In the past, I have worked as an IT professional in sectors like academia, IT consultancy, insurance, banking, telecommunication, oil and gas, actuarial, and lastly an agricultural research organization. Most recently, I was the institutional data manager at IITA, leading the team responsible for open access, open data, and open science. I led various projects including the integration of DataCite DOIs into the institutional data repository, integrated research repositories with the institutional data repository, development of a knowledge portal, development of a data collection quality control platform, and migration of various knowledge platforms. I led open-access outreach and engagement across all the countries where the organization has a presence. I promoted data management best practices at infrastructural and operational levels including the development of an institutional data management plan template, data management, and open data-related capacity building for students, researchers, partners, and government agencies.

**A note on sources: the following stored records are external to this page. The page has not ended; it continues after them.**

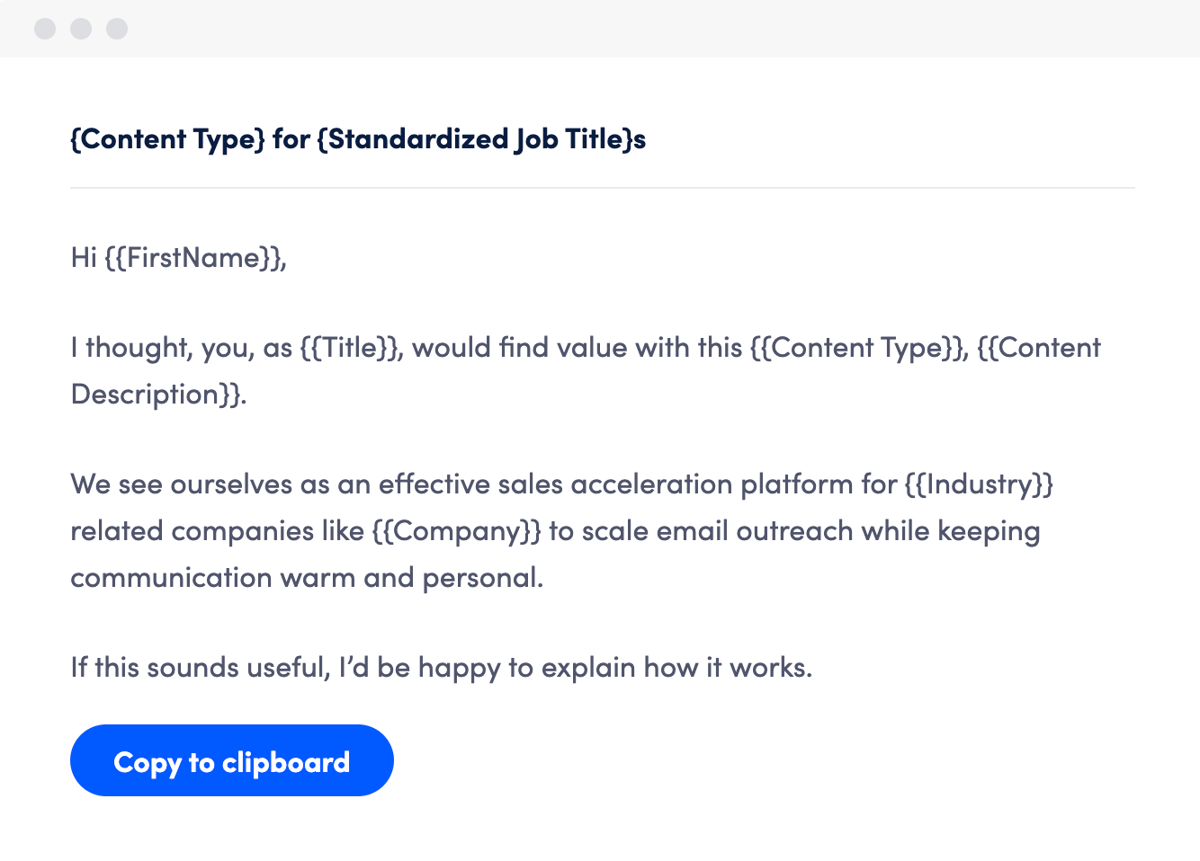The image size is (1200, 861).
Task: Click the rightmost gray window dot
Action: click(x=117, y=29)
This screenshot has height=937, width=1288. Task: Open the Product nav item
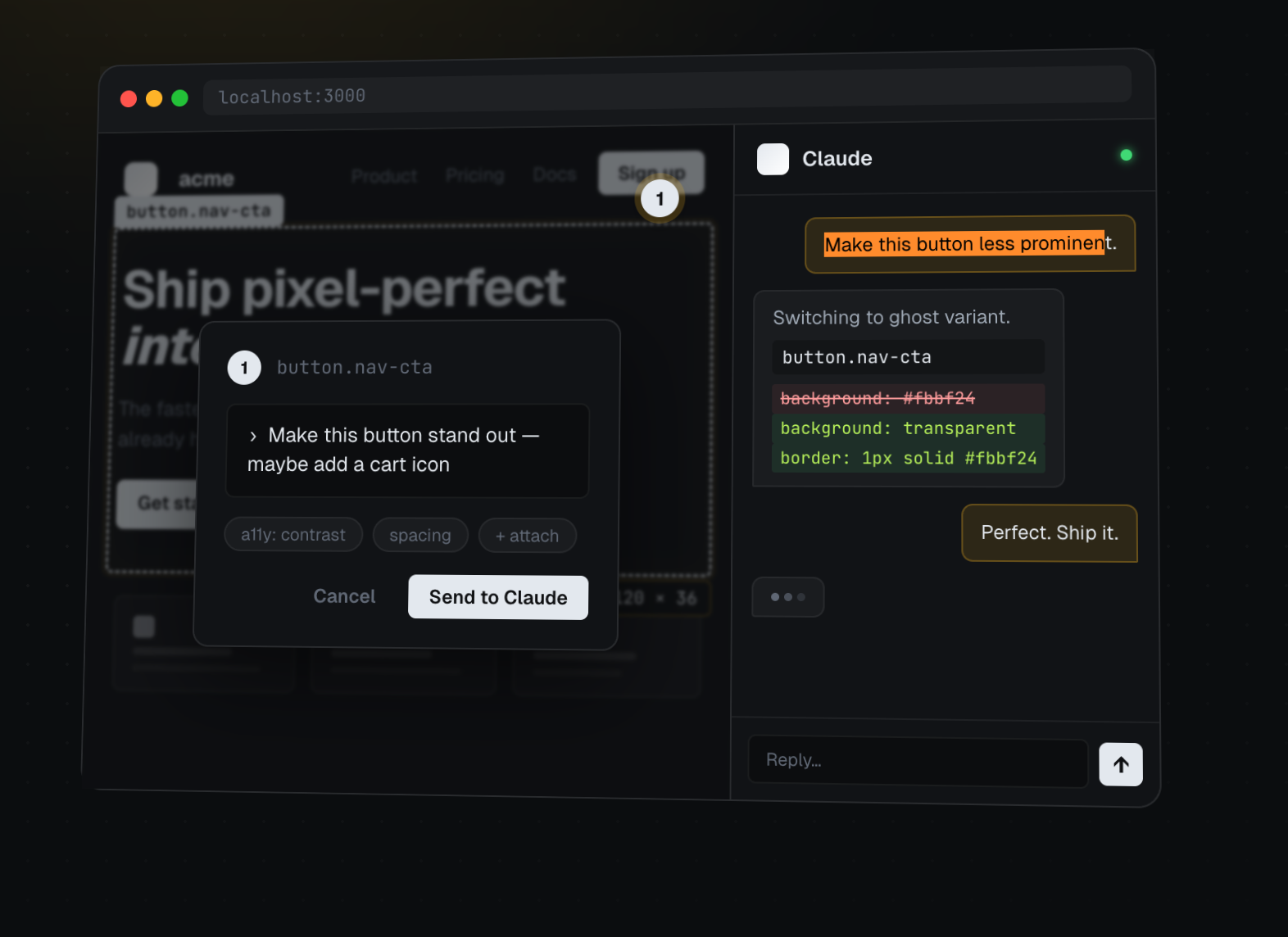(384, 176)
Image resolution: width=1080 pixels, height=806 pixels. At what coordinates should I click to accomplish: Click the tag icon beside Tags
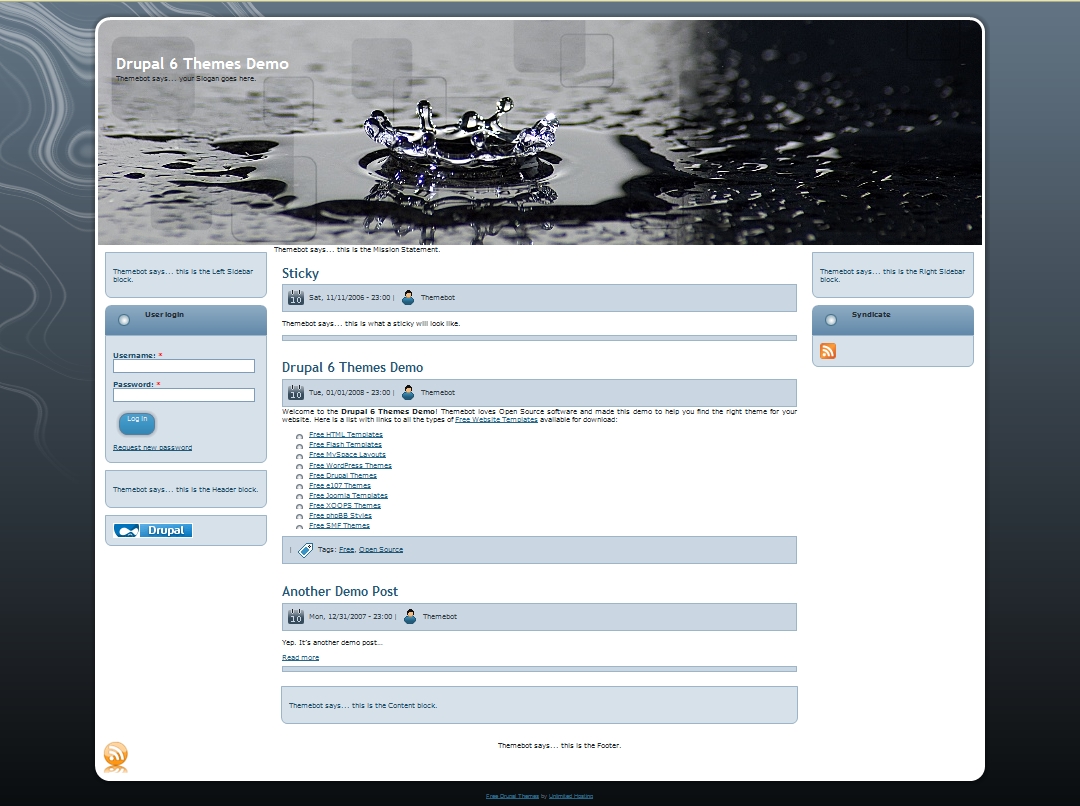306,550
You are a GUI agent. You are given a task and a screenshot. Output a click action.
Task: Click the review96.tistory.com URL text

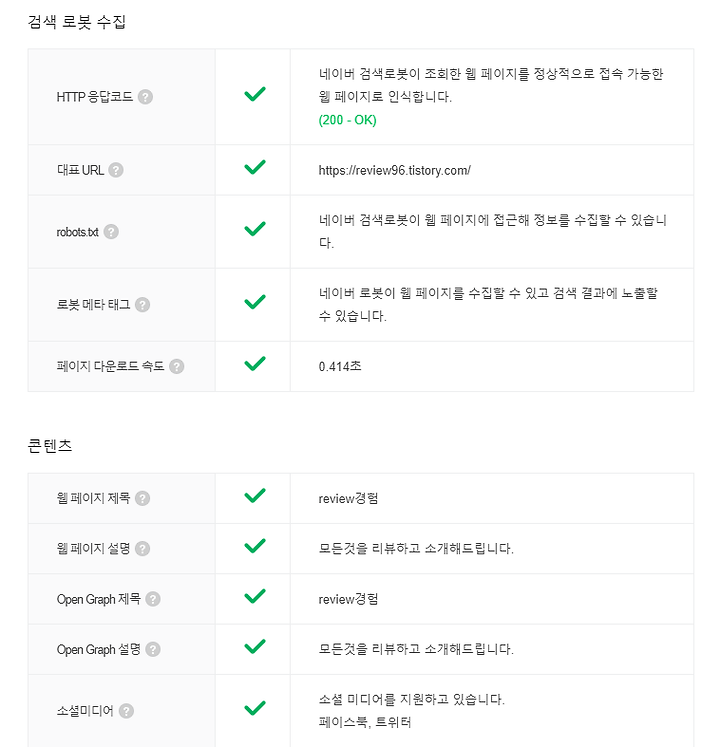pos(395,171)
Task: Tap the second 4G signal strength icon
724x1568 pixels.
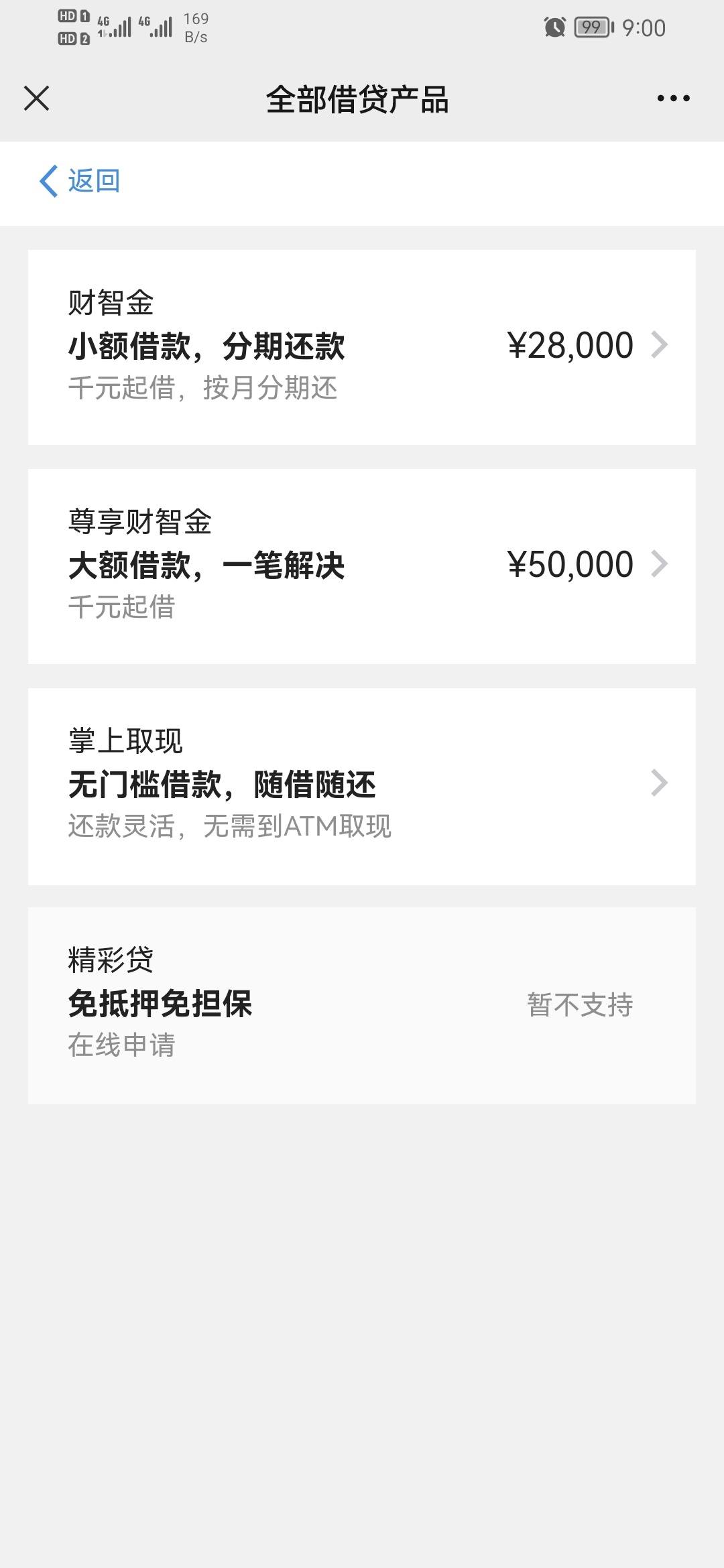Action: coord(156,27)
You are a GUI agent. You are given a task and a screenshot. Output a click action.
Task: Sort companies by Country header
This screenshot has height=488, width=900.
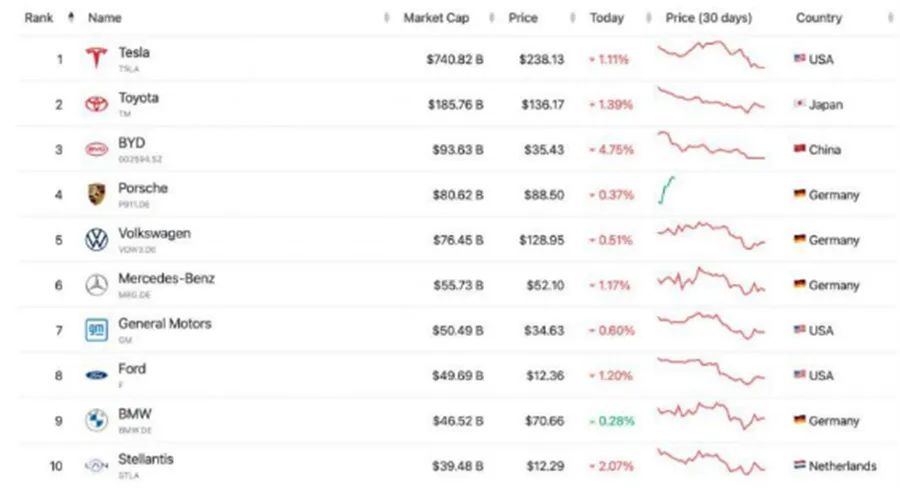(x=819, y=18)
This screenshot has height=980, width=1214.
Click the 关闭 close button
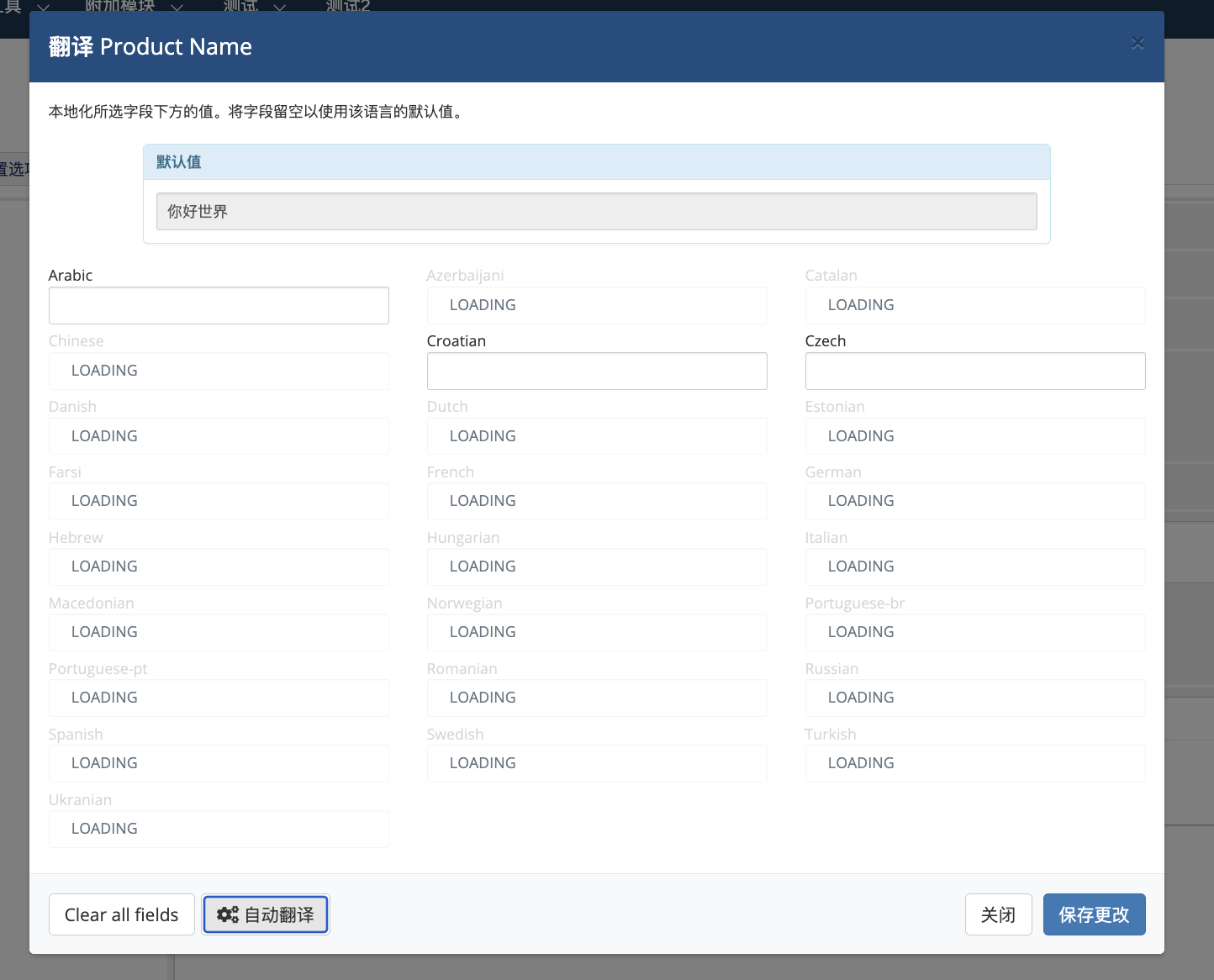[998, 914]
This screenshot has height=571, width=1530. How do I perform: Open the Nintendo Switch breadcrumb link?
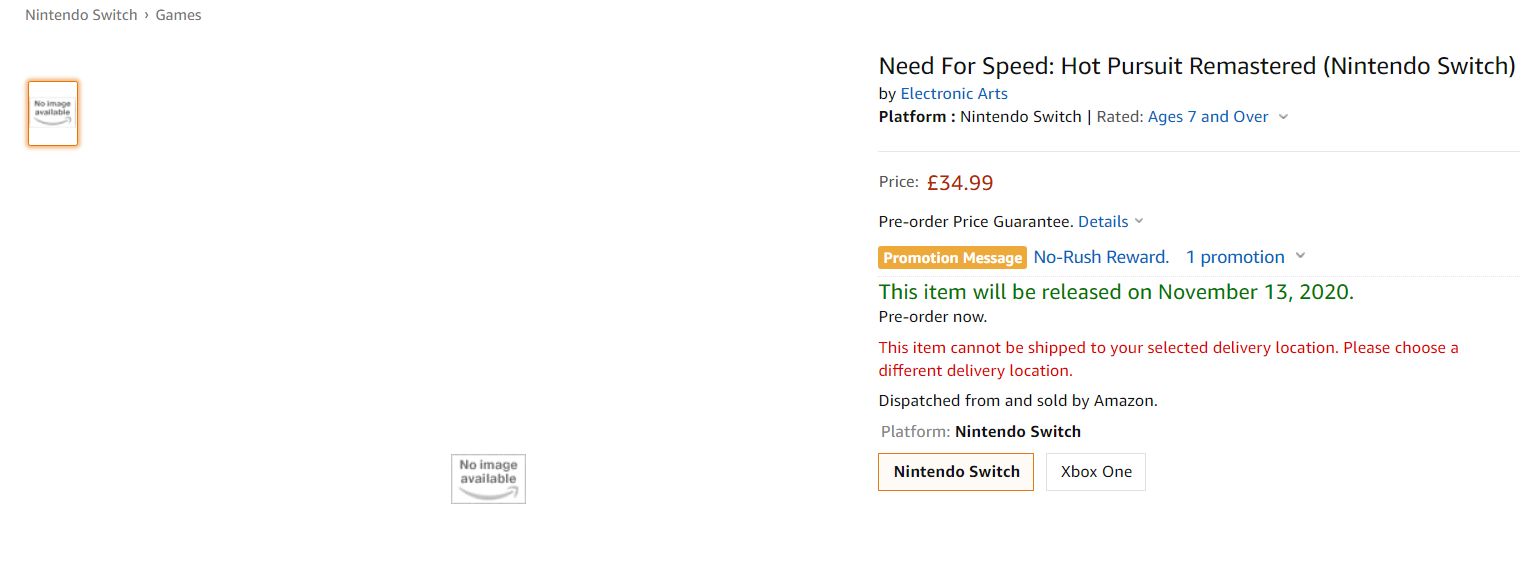(81, 15)
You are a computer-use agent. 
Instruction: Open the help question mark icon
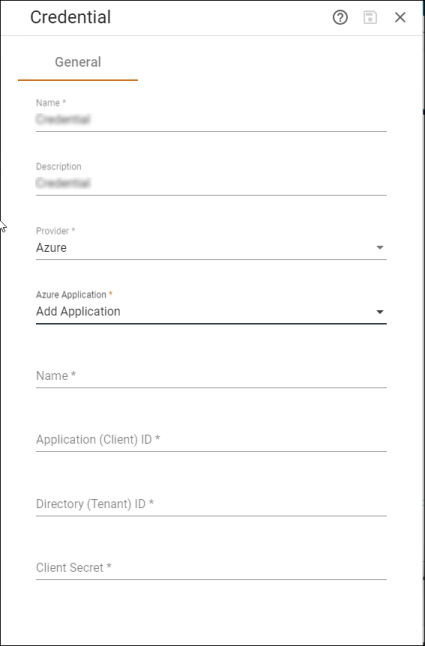[x=340, y=17]
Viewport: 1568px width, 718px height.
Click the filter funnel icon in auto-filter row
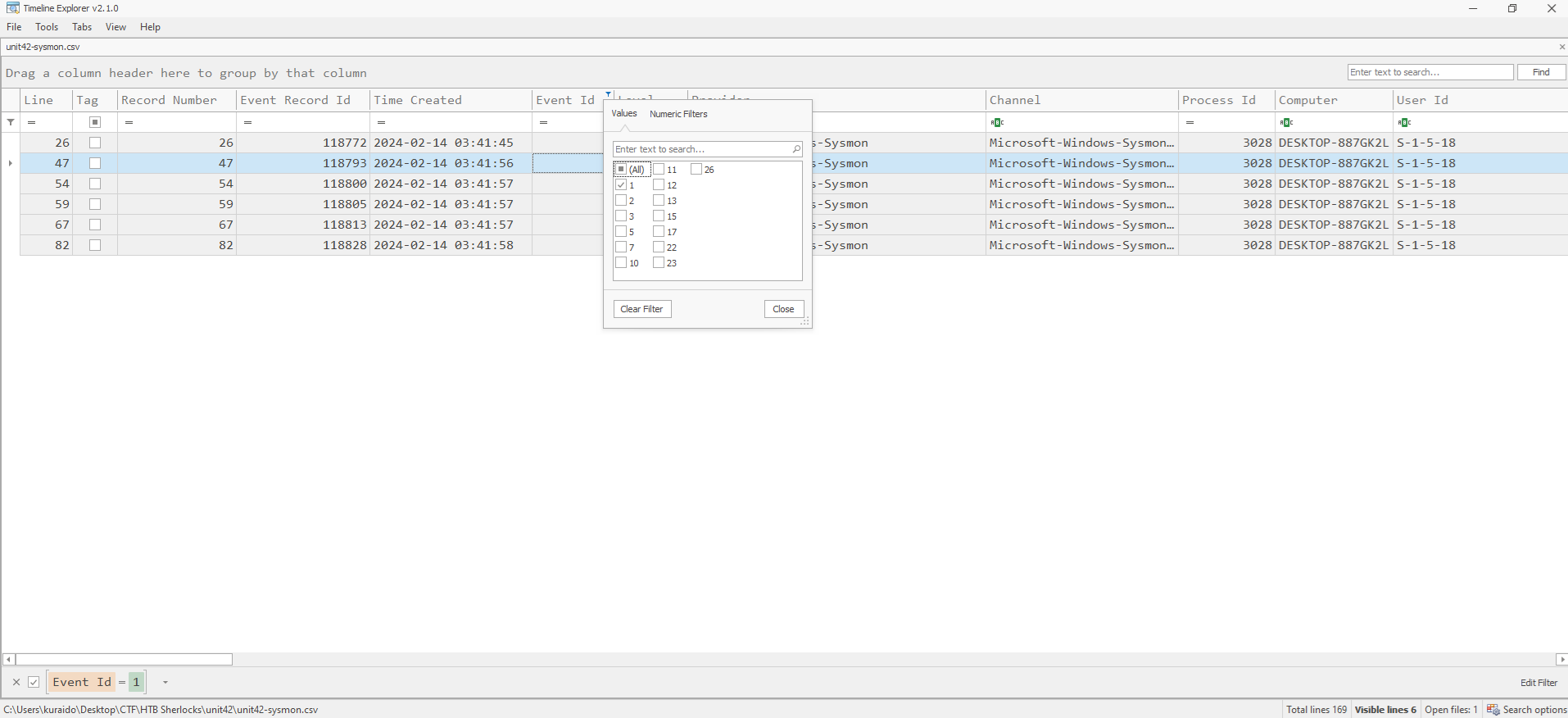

Serving as a member of the DataCite Expert Group for EMEA endeared my heart to the DataCite mission. The opportunity to influence emerging economies with lesser PID penetration enlivens me. I love open data and wish to see African research outputs discoverable, accessible, acceptable, and reused. I am looking forward to promoting DataCite services in Africa to connect and open up the various academic, research, and data work being done in the continent to the outside.
I hope to reach African countries, governments, institutions, and the private sector and invite them to embrace and implement DataCite DOIs. This will involve direct engagements with leaders and bodies of knowledge and data custodians like librarians, data stewards, and especially decision-makers. I am hoping to engage them on what it takes to promote research in their organizations including infrastructure development, understanding of research data management, the roles and value of DOIs and metadata, and skill development to sustain this value proposition. Overall, I hope to increase the number of institutions currently using DataCite DOIs across Africa and increase awareness about institutional repositories and PID in the next year. The ultimate goal is to make African research outputs used globally.
I love being with my family, watching movies, taking a walk, reading, playing the piano, creating free content on cybersecurity (identity management, and data security), and doing video editing in my free time.